Exercise requirements: Continue the review of the documentary Armadillo from where it stops.

Excerpt to read:

Review: Armadillo

Armadillo (2010, directed by Janus Metz)

A group of new recruits, eager but apprehensive, wait to be taken away to a foreign land, their young heads filled with thoughts of heroism and adventure. Once they arrive though, their illusions quickly get ripped away, and they are never the same...

War films have their own conventions and cadence. From All Quiet On the Western Front through Apocalypse Now to the Hurt Locker, long periods of boredom get punctuated by madness and death. Same as it ever was. The thing is, those are all works of fiction. Great (well, merely good in Hurt Locker's case) as they are, they aren't reality. They are just stories we tell ourselves to help make sense of that madness.

Armadillo flips the script. It's a documentary, the story of a six-month stint in Afghanistan by Danish forces, but it adapts all those familiar conventions and cadences to the doc format, and by doing so completely transforms them. This is no longer a story we tell ourselves to make sense of the madness; it's the madness reaching out and infecting our stories, and making them hollow.

A lot of Armadillo's power comes from the footage that the filmmakers were able to get. Embedded directly with the unit, Metz and his team were not only able to observe how their experiences changed them first-hand, they were also able to dive right into actual combat thanks to helmet-mounted cameras. No Hollywood slo-mo explosions to be found here; this is just pure chaos, soldiers screaming at each other in an adrenaline haze as they discover the limits of superior technology and numbers against a foe on its home turf.

Information given:

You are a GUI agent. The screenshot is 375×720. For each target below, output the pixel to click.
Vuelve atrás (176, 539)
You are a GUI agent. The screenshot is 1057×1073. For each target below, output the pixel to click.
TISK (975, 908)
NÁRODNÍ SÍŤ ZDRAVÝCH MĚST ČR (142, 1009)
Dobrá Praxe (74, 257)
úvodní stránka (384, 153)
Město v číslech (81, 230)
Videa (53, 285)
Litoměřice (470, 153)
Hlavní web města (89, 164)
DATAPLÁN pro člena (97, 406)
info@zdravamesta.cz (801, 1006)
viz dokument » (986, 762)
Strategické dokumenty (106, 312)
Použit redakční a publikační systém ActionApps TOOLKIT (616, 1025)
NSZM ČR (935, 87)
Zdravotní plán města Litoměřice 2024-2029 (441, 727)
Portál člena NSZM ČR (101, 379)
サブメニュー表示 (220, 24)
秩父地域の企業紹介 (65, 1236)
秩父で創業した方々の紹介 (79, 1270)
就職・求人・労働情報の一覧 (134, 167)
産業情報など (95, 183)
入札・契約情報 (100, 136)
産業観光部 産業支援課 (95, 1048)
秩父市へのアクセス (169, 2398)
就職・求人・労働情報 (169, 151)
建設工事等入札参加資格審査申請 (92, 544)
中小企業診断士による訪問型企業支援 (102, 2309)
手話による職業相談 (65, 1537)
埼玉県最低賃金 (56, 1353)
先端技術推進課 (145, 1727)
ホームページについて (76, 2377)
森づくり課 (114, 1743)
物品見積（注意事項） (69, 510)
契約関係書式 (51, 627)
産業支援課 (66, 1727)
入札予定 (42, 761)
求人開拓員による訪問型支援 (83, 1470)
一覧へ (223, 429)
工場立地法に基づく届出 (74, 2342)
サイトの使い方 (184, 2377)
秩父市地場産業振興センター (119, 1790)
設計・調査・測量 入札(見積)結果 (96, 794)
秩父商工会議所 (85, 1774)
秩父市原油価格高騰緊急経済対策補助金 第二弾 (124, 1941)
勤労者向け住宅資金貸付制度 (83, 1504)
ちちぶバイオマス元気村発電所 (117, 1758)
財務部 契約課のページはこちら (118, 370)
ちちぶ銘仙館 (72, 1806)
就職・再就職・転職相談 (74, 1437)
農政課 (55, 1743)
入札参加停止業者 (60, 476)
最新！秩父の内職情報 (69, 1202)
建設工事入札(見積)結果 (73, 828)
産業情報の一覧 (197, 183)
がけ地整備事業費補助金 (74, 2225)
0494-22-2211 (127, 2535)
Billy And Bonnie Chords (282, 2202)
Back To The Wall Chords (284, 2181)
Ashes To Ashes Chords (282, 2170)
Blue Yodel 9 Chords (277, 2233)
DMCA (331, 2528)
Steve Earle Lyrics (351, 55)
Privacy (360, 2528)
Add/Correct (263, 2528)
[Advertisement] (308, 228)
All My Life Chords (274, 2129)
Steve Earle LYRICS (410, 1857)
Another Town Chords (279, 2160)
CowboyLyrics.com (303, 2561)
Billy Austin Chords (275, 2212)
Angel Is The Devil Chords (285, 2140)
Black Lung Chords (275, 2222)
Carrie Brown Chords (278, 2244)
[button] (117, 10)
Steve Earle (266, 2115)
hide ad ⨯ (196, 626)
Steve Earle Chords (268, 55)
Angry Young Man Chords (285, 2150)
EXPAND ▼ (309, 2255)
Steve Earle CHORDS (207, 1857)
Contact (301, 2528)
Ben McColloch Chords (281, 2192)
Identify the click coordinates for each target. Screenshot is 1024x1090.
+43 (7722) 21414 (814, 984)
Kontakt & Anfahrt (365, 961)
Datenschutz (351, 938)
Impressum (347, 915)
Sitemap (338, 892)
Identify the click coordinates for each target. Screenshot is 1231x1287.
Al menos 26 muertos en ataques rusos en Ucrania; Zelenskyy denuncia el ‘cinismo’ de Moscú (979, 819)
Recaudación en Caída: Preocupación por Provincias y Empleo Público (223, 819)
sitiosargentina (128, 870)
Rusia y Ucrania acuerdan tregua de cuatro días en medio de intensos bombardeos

Response below:
For all the gut-wrenching immediacy of the combat scenes though, or the surgical precision with which they are edited, it's the humanity of the film that makes it truly unique -- and not just the humanity of the soldiers we come to know. The Afghan villagers that they meet and interact with act no differently than any other people would under similar circumstances, trapped between two enemies. The elders stoically mourn their losses; the parents try to protect who and what they can; and the teenage boys act like arrogant, oblivious dicks, just like they do at your local mall.

Really, to call Armadillo a war story misses the point. It's every war story, but with the glossy, insulating veneer of fiction stripped away. And it's also the very personal, very specific story of a group of young men who left home seeking adventure, and came home sobered and shattered.

And while (oddly clumsy opening voice-over aside) Armadillo keeps its politics close to the vest, it's impossible not to wonder, at the end of the film, whether the price those young men paid was even remotely close to worth it.